Das Setting: Ein überdurchschnittlich intelligenter Serienmörder treibt sein Unwesen in London. Die Chefinspektorin von Scotland Yard will ihn mit einer Pressekonferenz zu einem Bekennerbrief animieren, um ihm mittels linguistischer Analyse und weiterer kriminologischer Methoden auf die Schliche zu kommen.

Ein eisiger Schreck durchzuckt mich. Was wäre, wenn die Algorithmen eines Tages so perfektioniert wären, dass man mit ihnen Texte im Stil berühmter Autor*innen verfassen könnte? Das Schicksal der Brüder Karamasow nach der Flucht, oder das der Heldinnen Jane Austens in Fortsetzungen?

Es klingt zwar unglaubwürdig, schon heute aber gibt es den „Roboterjournalismus“; durch den Einsatz Künstlicher Intelligenz (KI) entstehen so aus „Rohdaten“ Fußballberichte oder andere einfache Pressetexte. Die linguistische Perfektionierung der entsprechenden Sprachsoftware erscheint keinesfalls abwegig.

Machen wir uns nichts vor, Google ist auf dem besten Weg, einen Teil der Übersetzer*innen überflüssig zu machen.

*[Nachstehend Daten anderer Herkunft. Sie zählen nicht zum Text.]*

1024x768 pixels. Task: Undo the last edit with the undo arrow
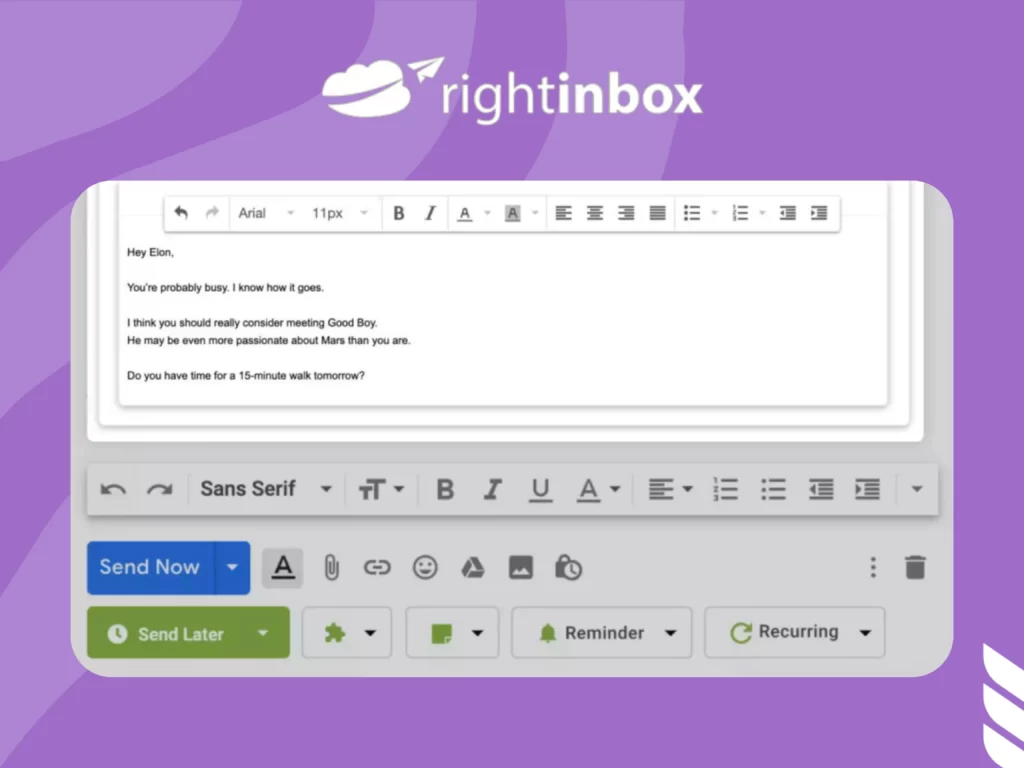tap(113, 489)
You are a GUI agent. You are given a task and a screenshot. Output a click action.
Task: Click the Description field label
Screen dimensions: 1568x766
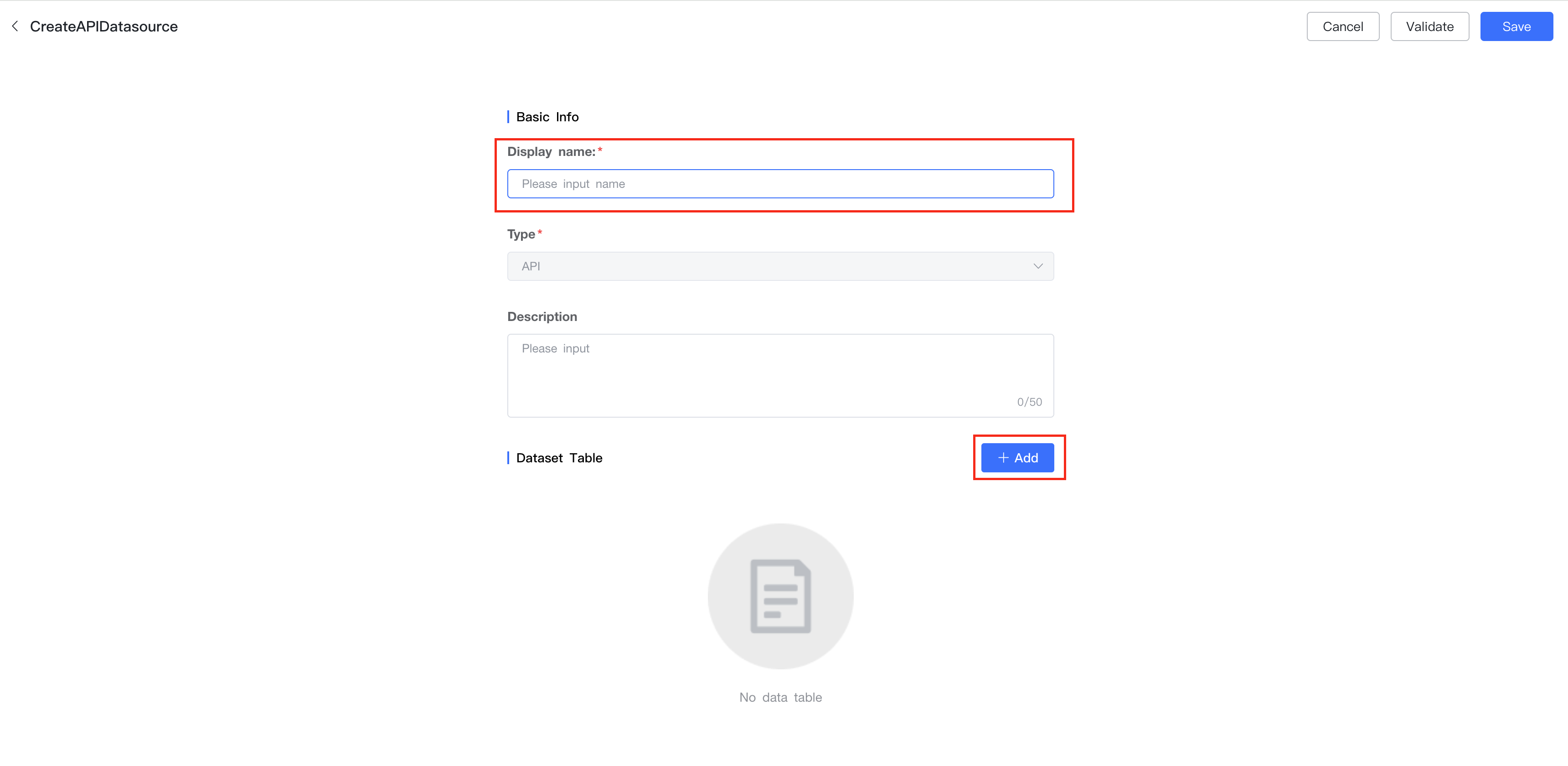coord(542,316)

Mit seinem Übersetzungstool lassen sich englische Texte in durchaus annehmbares Deutsch übersetzen.

Humanoide Roboter, Smart Home oder selbstfahrende Autos, sie alle werden sicher auch zunehmend „intelligentere“ Sprachsysteme erfordern. Weshalb sollte die Entwicklung im Bereich der künstlichen Linguistik also nicht mit der gleichen Energie vorangetrieben werden?

Bevor ich mit diesem Albtraum einschlafe (es ist 02.19 Uhr), flüchte ich lieber zu den Büchermenschen von „Fahrenheit 451“. Männer und Frauen, die abgelegene Wälder einer dystopischen Zukunft durchstreifen, wo sie Gedichte oder Romane von Kafka und Proust vor sich hinmurmeln, um sie vor dem endgültigen Vergessen zu bewahren.

fahrenheit
Oskar Werner und Julie Christie bei den Buchmenschen. Szene aus „Fahrenheit 451“ (1966), Regie: Francois Truffaut

Oder sollte ich meine Zukunftsängste mit einem Kopfschütteln abtun und überlegen, in welchem Kino gerade „Blade Runner II“ läuft. Den muss ich mir unbedingt ansehen!